- Try it -
In the entries below, find the line containing "Політика конфіденційності (81, 2359)" and the line containing "IronFlex Lion's Mane". Copy those two lines and everything between them exactly, and only that.
Content starts
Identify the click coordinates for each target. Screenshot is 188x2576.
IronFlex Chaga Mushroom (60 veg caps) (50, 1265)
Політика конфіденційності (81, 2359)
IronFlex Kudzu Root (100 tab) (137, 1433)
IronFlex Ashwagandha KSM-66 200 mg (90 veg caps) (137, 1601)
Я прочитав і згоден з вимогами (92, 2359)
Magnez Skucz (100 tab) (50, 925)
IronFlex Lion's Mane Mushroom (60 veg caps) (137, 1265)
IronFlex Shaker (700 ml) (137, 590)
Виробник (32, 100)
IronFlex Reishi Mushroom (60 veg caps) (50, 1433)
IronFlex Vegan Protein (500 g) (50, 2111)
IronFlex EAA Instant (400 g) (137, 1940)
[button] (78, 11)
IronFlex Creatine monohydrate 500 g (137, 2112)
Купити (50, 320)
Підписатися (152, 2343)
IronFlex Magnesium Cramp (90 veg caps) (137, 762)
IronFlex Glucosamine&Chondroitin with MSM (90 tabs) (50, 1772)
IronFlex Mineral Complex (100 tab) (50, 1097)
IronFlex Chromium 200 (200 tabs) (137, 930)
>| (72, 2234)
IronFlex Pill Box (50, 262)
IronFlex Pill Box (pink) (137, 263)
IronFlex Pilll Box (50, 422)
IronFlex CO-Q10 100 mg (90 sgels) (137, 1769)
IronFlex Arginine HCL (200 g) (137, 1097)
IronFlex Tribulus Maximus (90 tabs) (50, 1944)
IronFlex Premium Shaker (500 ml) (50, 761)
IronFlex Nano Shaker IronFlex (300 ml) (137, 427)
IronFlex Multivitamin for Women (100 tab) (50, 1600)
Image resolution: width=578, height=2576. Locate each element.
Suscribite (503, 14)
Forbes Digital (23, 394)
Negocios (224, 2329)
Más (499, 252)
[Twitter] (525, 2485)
Content ends
Content starts
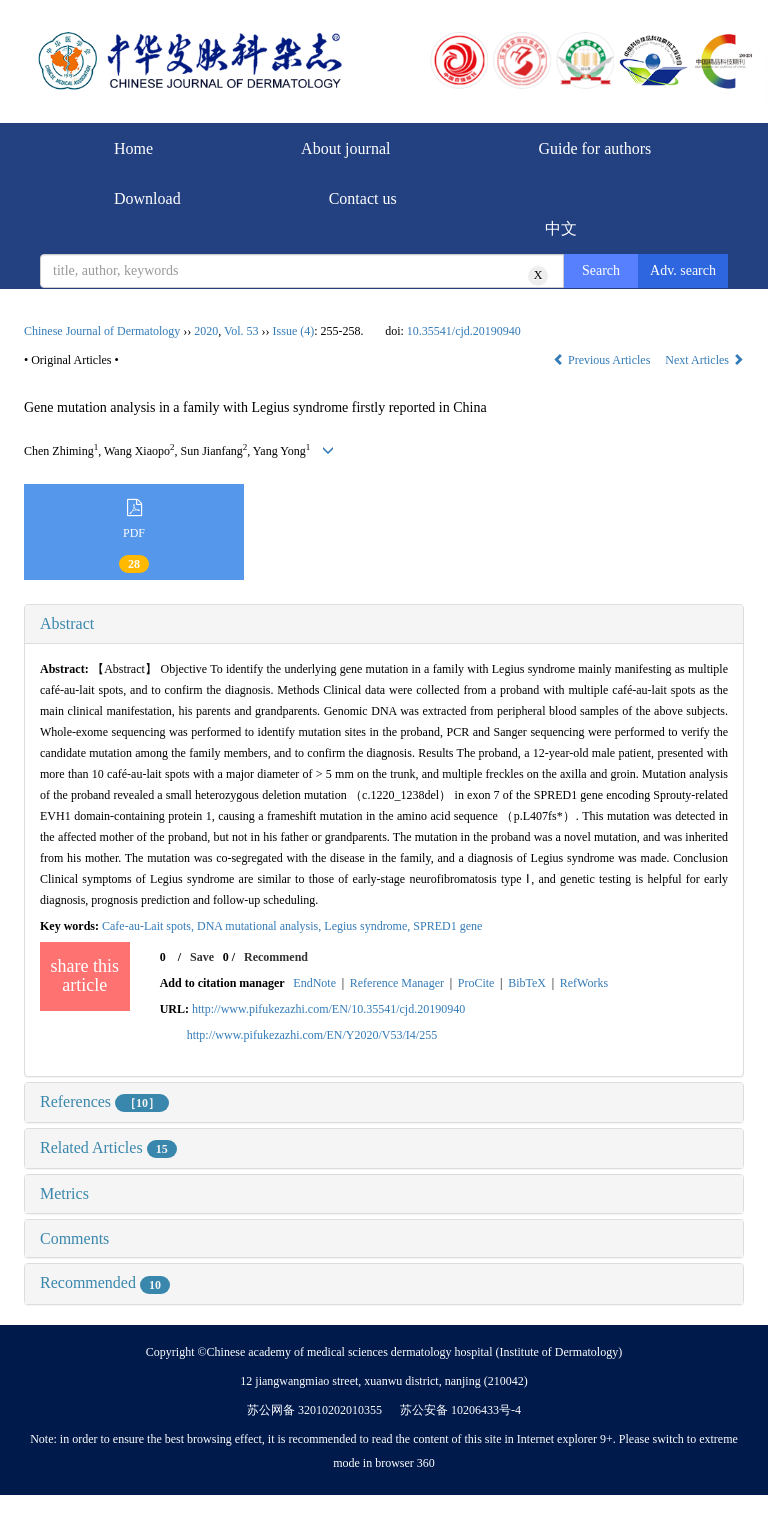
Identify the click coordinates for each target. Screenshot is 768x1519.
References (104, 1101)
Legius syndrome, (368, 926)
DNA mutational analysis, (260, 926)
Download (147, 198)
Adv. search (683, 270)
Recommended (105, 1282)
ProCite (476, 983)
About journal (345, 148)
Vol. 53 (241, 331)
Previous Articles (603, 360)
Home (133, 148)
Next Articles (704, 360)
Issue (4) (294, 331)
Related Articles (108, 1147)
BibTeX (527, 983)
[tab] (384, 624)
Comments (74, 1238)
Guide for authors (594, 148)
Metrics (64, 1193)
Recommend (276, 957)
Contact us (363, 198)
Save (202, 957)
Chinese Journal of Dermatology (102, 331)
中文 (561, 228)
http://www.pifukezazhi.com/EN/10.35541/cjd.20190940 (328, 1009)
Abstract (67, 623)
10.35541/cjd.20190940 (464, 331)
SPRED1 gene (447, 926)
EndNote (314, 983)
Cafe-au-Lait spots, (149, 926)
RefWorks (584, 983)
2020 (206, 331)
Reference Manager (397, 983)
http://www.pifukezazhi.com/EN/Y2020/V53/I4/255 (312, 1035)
Content ends
- Answer for this exercise -
Політика конфіденційності (81, 2359)
IronFlex Kudzu Root (100 tab) (137, 1433)
IronFlex Ashwagandha KSM-66 200 mg (90 veg caps) (137, 1601)
Я прочитав і згоден з вимогами (92, 2359)
Magnez Skucz (100 tab) (50, 925)
IronFlex Lion's Mane Mushroom (60 veg caps) (137, 1265)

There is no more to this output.